In [26]: np.arange(15)

Out [26]: array ([ 0, 1, 2, 3, 4, 5, 6, 7, 8, 9, 10, 11, 12, 13, 14])

### Python Data Types for ndarrays

The data type or dtype is a special object containing the information the ndarray needs to understand a mass of memory as a particular type of data:

In [27]: arr1 = np.array ([1, 2, 3], dtype=np.float64)

In [28]: arr2 = np.array ([1, 2, 3], dtype=np.int32)

In [29]: arr1.dtype In [30]: arr2.dtype

Out [29]: dtype (‘float64’) Out[30]: dtype (‘int32’)

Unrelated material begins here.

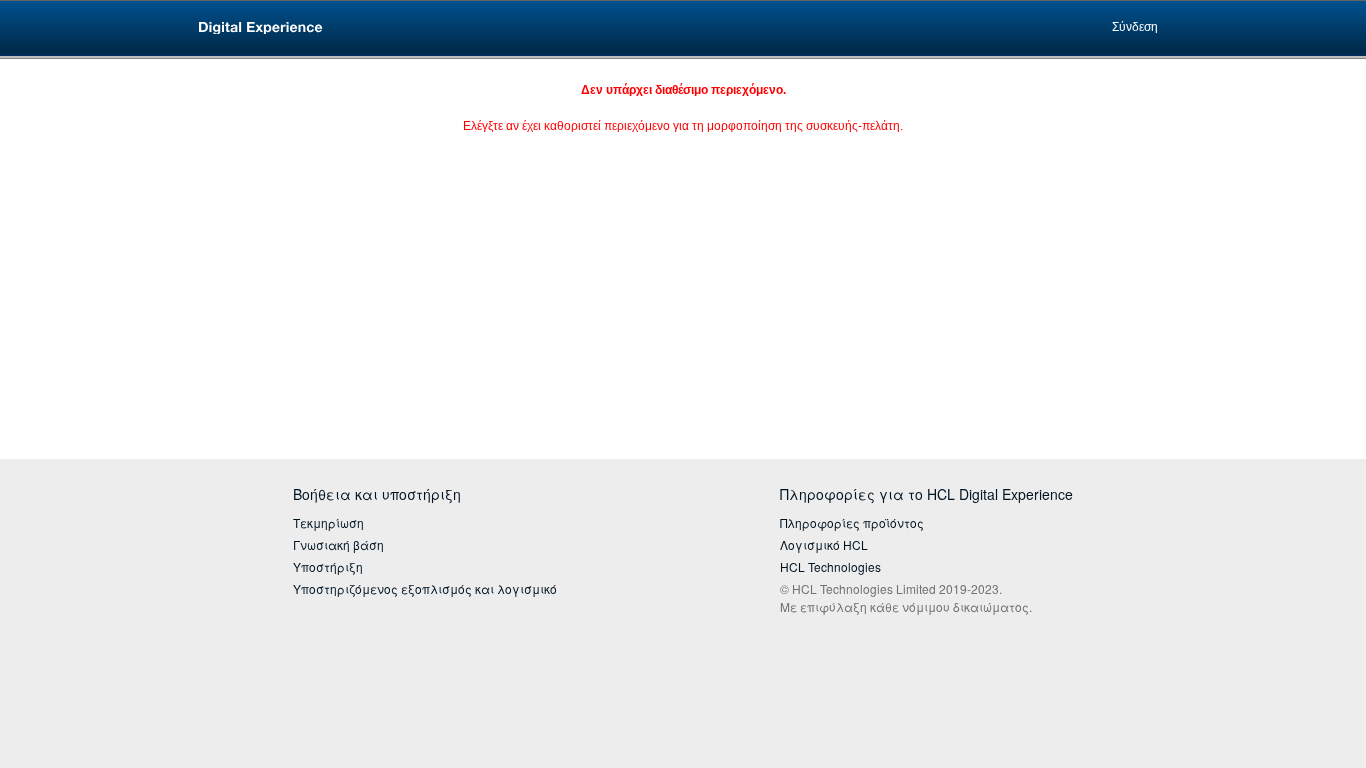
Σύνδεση (1135, 27)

Dtypes are part of what make NumPy so powerful and flexible. They map directly onto an underlying machine representation in most cases that making it easy to read and write binary streams of data to disk and also to connect to code written in a low-level

language like C or FORTRAN. The numerical dtypes are named the same way: a type name, like float or integer, followed by a number indicating the number of bits per element. A standard double-precision floating-point value takes up 8 bytes or 64 bits. Therefore, this type is known in NumPy as float64.

Don’t be concerned about memorizing the NumPy dtypes, especially if we’re a new user. It’s often only necessary to care about the general kind of data we’re dealing with, whether floating-point, complex, integer, Boolean, string, or general Python object. When we need more control over how data are stored in memory and on disk, especially large data sets, it is good to know that we have control over the storage type.